— Start of Excerpt to read —
Barring a miracle during the last two weeks of the season, the Mets are going to miss the playoffs for the fifth season in a row and the 17th time in the last 20 seasons.
Once the regular season ends, a decision will be made on the future of manager Luis Rojas (whose contract is set to expire), and owner Steve Cohen and team president Sandy Alderson are expected to ramp up their search for a new president of baseball operations.
The Mets might also hire a new GM, with the future of once-acting GM Zack Scott up in the air following his arrest on DUI charges that led to him being placed on administrative leave.
And while all of the above is going on, the Mets will be reshaping a roster that went from atop the NL East for the majority of the 2021 season to out of playoff contention by mid-September.
It was a steep and painful fall for the Mets this season, and it is clear that a minor shakeup of the roster is needed. But what should that shakeup look like?
The thing that has jumped out all season is the failure of the offense to put any consistency together. It was understandable when the team was hit hard with injuries in May and June, but the poor team-wide approach, struggles with runners in scoring position, and an inability to get runs across continued for much of the second half when the team was mostly whole.
It should be noted that despite the Mets' offensive deficiencies, specifically what doomed was an almost impossible to believe inability to win one-run games.
During their 13-game stretch against the San Francisco Giants and Los Angeles Dodgers in August (when the Mets went 2-11), seven of their losses were decided by one run.
And as the Mets enter play on Sept. 21, seven of their 10 losses this month have been by one run.
When it comes to one-run losses, especially a ridiculous string of them, a lot of it is simply a result of luck and randomness. The Mets have gone 3-16 in one-run games since Aug. 13. Had they simply gone 8-11 in one-run games during that span -- which would have still been a below average outcome but not a historically bad one -- they would be 78-72, 1.0 game back in the NL East.
— End of Excerpt to read —
— Start of Collected material —
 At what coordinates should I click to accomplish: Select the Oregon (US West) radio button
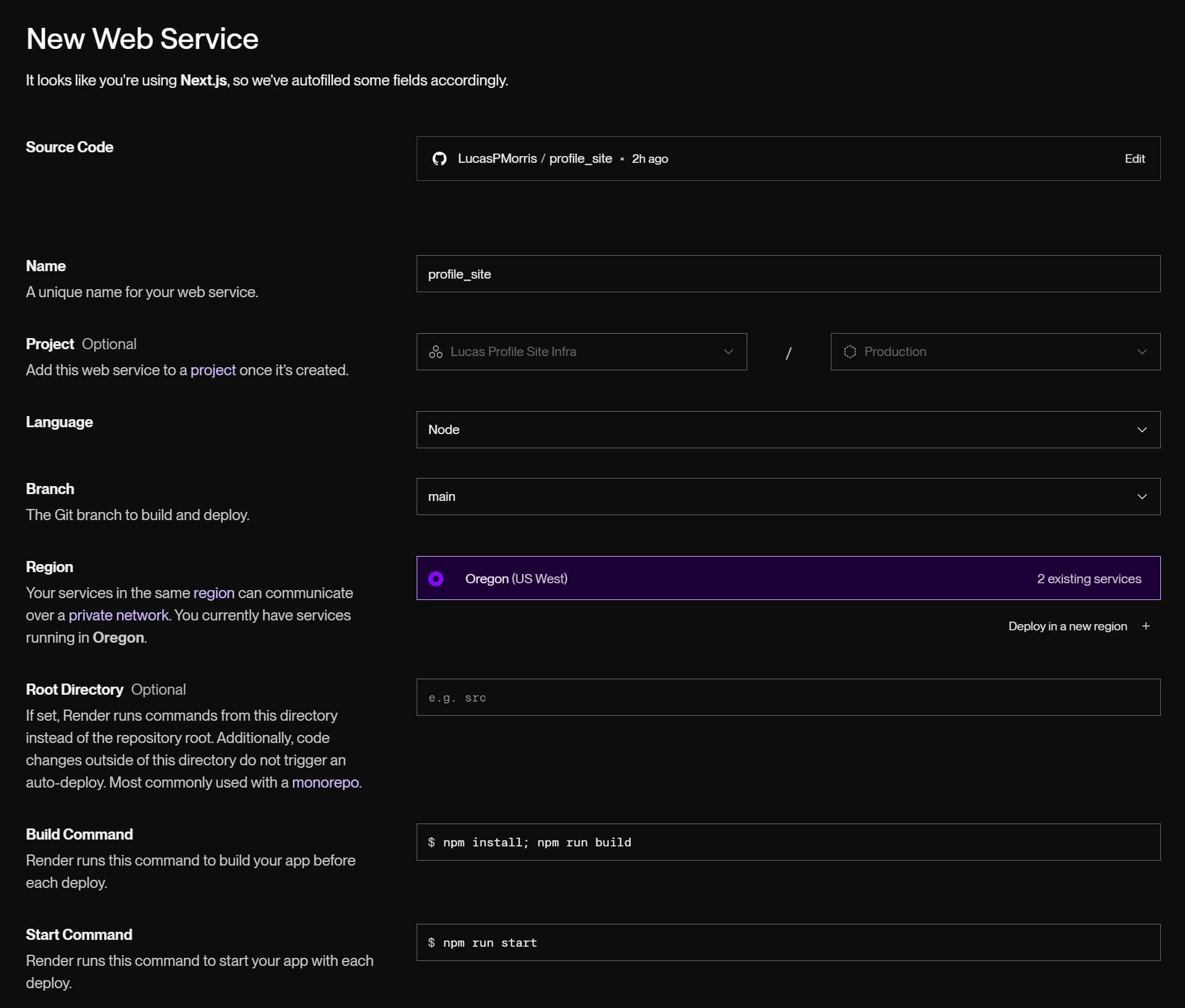pyautogui.click(x=436, y=578)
— End of Collected material —
§ Set exercise 1: Pull out the passage of the Mets article from "It was a steep" to "was mostly whole.", word for word.
§ Set exercise 2: According to the Mets article, why is Zack Scott's future with the team uncertain?
Rely on the Mets article alone; the listing plays no part here.

§ Finished answer 1:
It was a steep and painful fall for the Mets this season, and it is clear that a minor shakeup of the roster is needed. But what should that shakeup look like?
The thing that has jumped out all season is the failure of the offense to put any consistency together. It was understandable when the team was hit hard with injuries in May and June, but the poor team-wide approach, struggles with runners in scoring position, and an inability to get runs across continued for much of the second half when the team was mostly whole.

§ Finished answer 2: Zack Scott was arrested on DUI charges. The arrest led to him being placed on administrative leave.